WHAT THE EXERCISE ASKS
Drop every picture and give the entries back exactly.

Data records
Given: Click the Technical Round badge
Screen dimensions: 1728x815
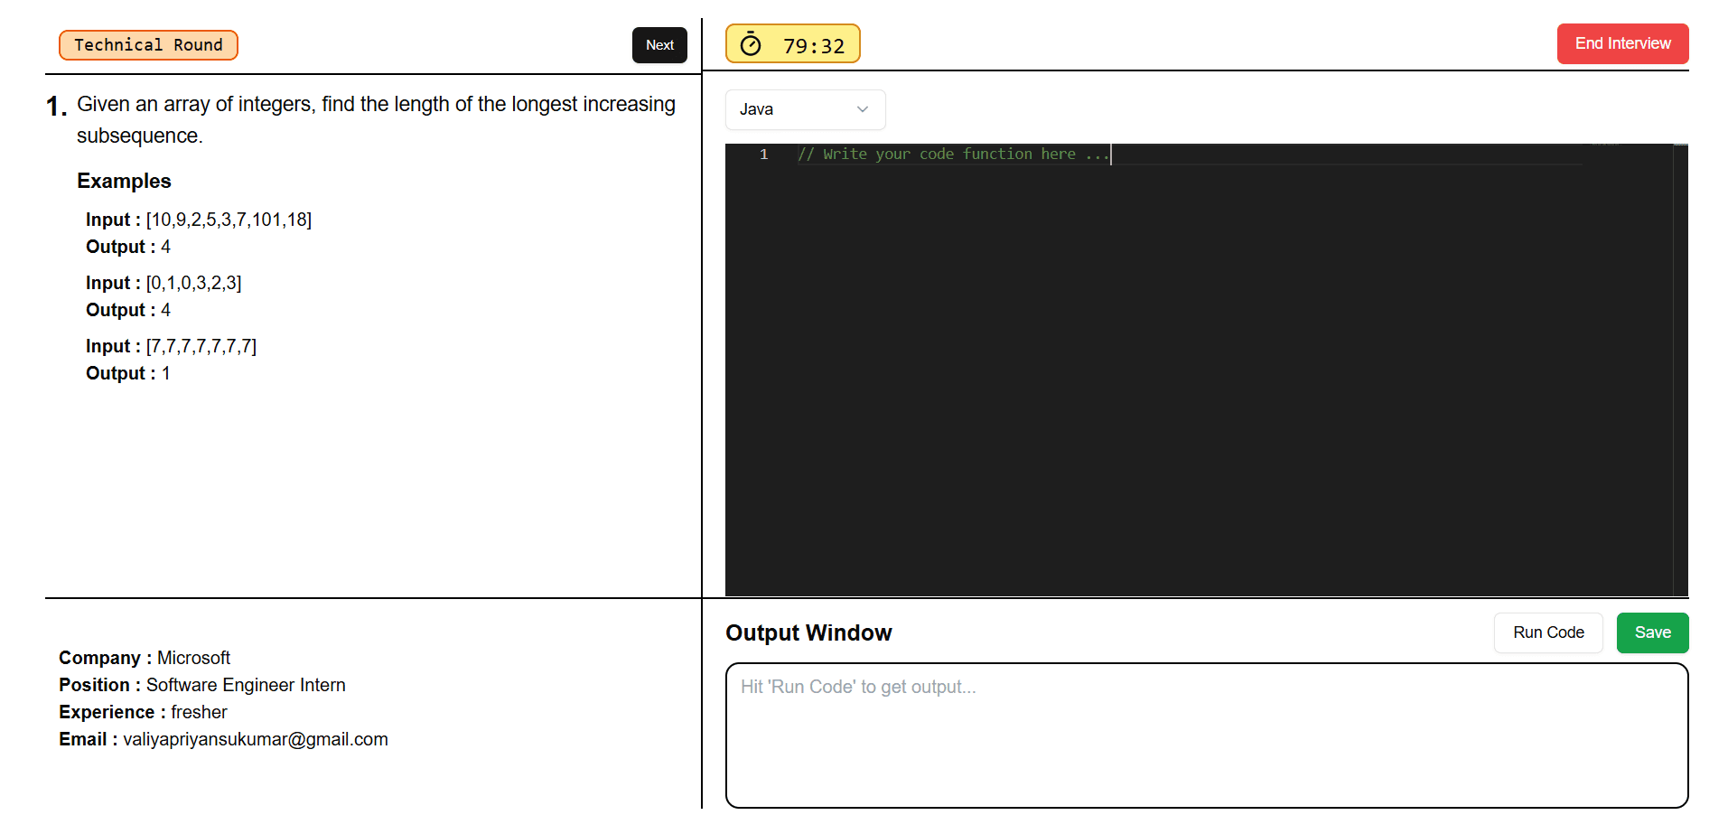Looking at the screenshot, I should (147, 44).
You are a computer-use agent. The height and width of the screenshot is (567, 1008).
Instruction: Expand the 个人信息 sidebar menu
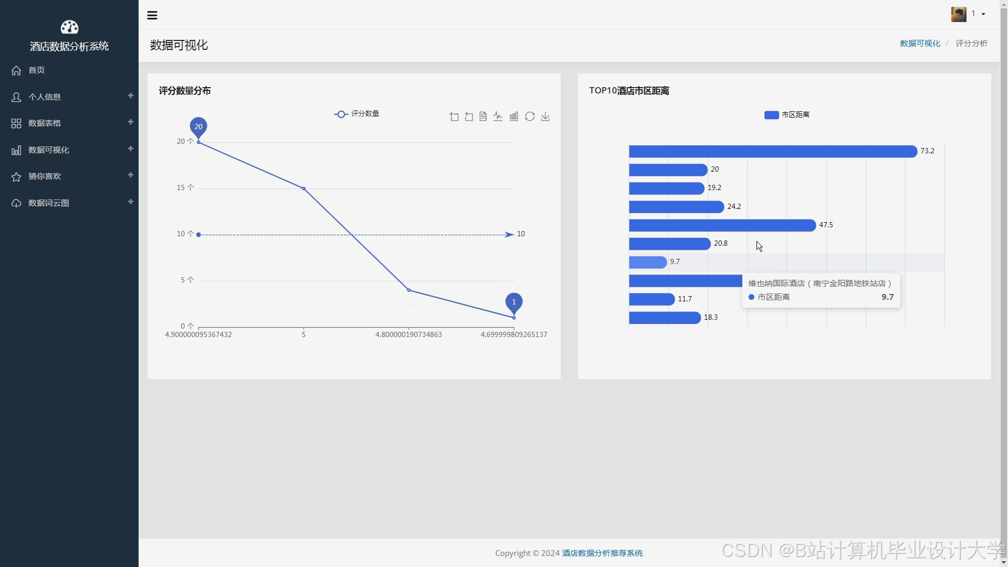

ANSWER FOR THIS EXERCISE
Given: Click the Technical Round badge
Screen dimensions: 1728x815
Looking at the screenshot, I should (147, 44).
You are a computer-use agent. The height and width of the screenshot is (567, 1008).
Instruction: Expand the 个人信息 sidebar menu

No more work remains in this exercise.